=== What is required ===
Would you please copy every line below that includes the string "icon"?

=== Supplied information ===

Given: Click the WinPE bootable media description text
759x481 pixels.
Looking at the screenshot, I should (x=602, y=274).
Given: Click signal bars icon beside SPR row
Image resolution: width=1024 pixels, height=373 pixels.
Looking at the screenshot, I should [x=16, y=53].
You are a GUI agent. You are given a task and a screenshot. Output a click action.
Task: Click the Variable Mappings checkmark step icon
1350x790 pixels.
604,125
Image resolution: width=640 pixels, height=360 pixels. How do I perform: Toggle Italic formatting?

* * *

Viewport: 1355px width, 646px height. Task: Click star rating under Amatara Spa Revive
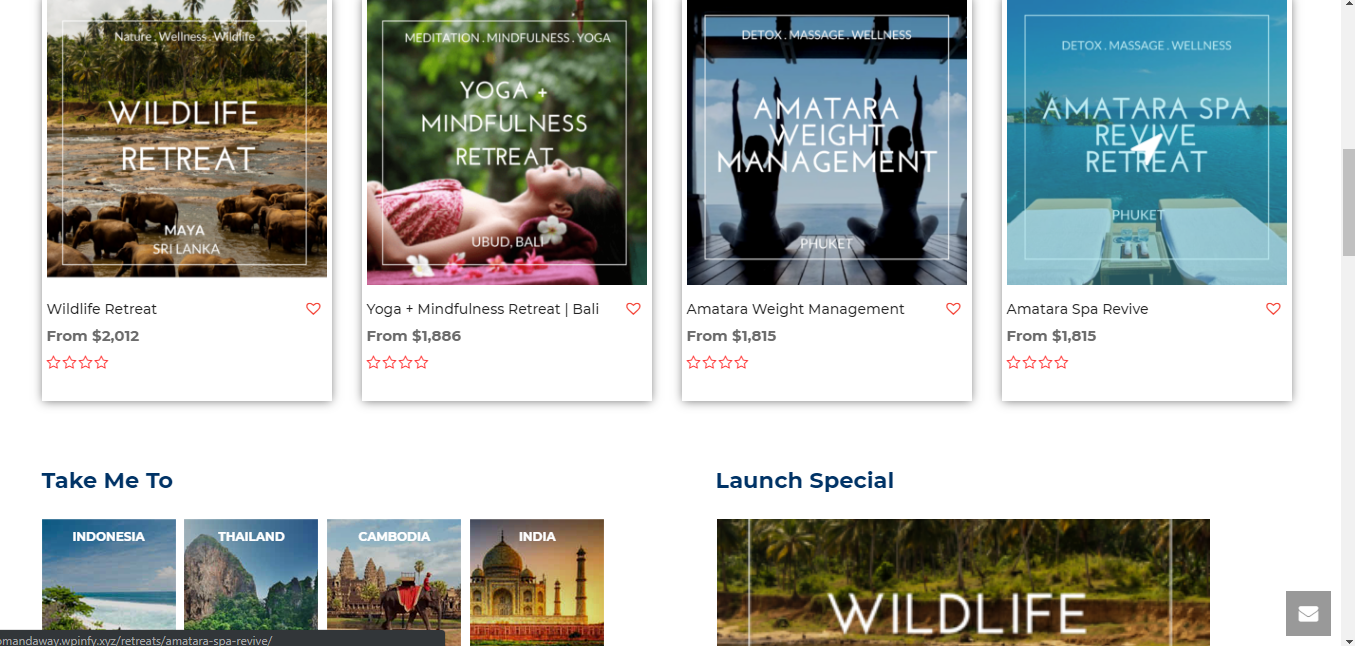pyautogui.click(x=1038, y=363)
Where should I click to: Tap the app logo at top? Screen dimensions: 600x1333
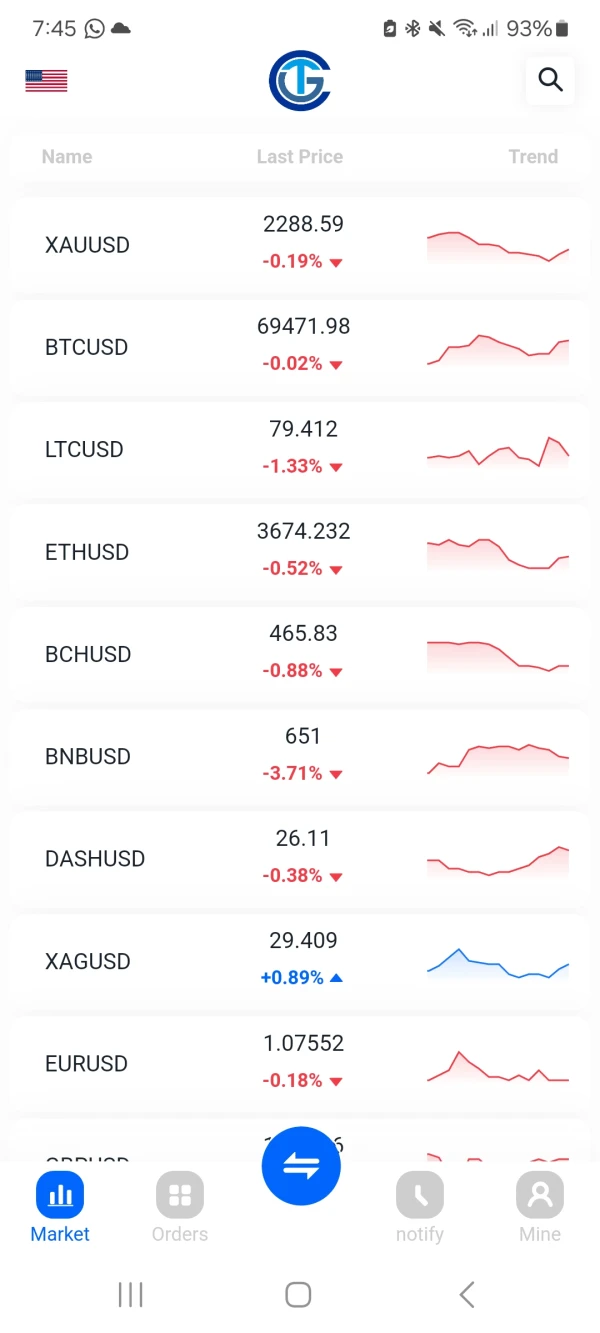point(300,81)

==

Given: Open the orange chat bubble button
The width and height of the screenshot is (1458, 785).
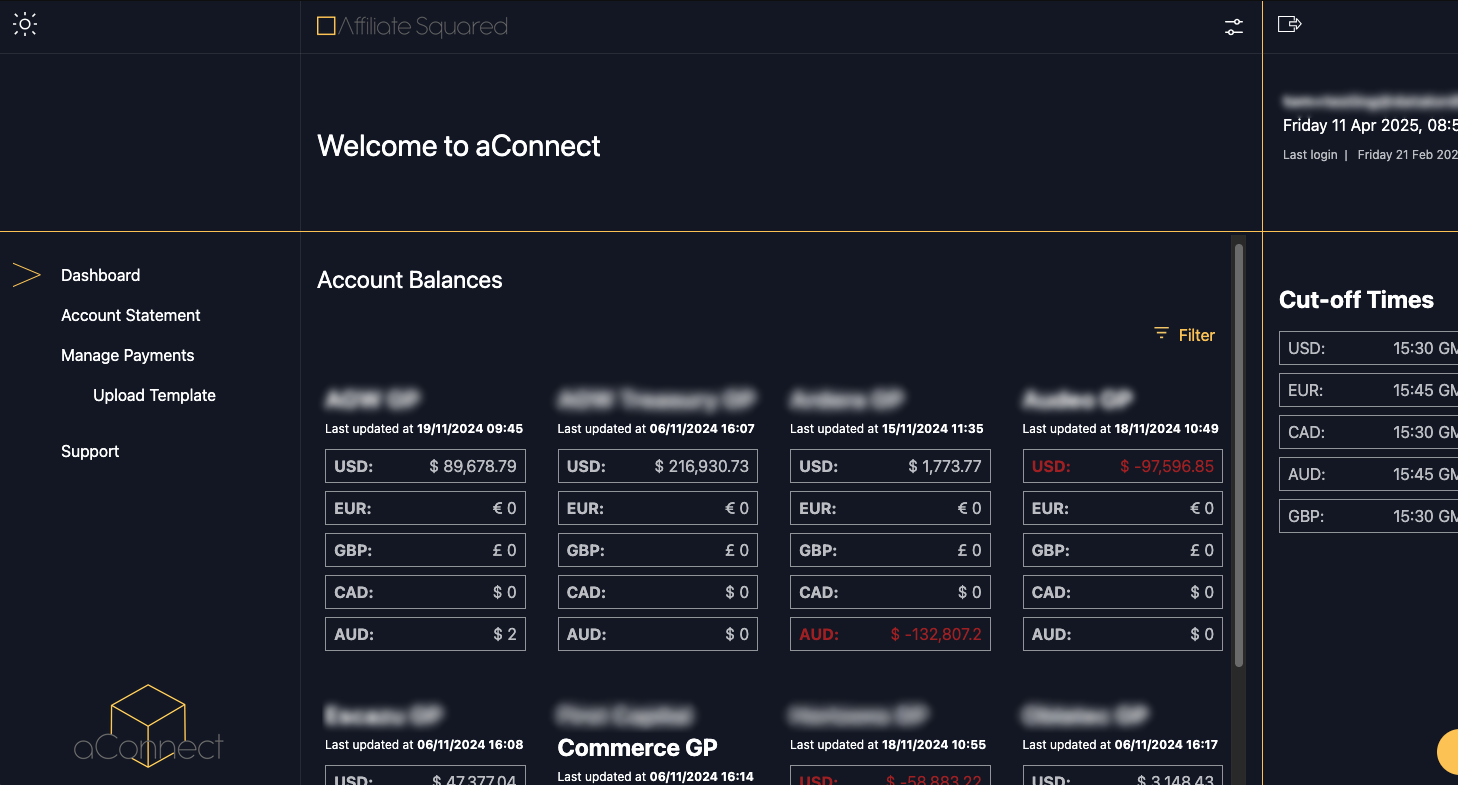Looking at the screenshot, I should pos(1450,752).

=== Output of the exercise ===
Given: Click signal bars icon beside SPR row
Task: Click the Variable Mappings checkmark step icon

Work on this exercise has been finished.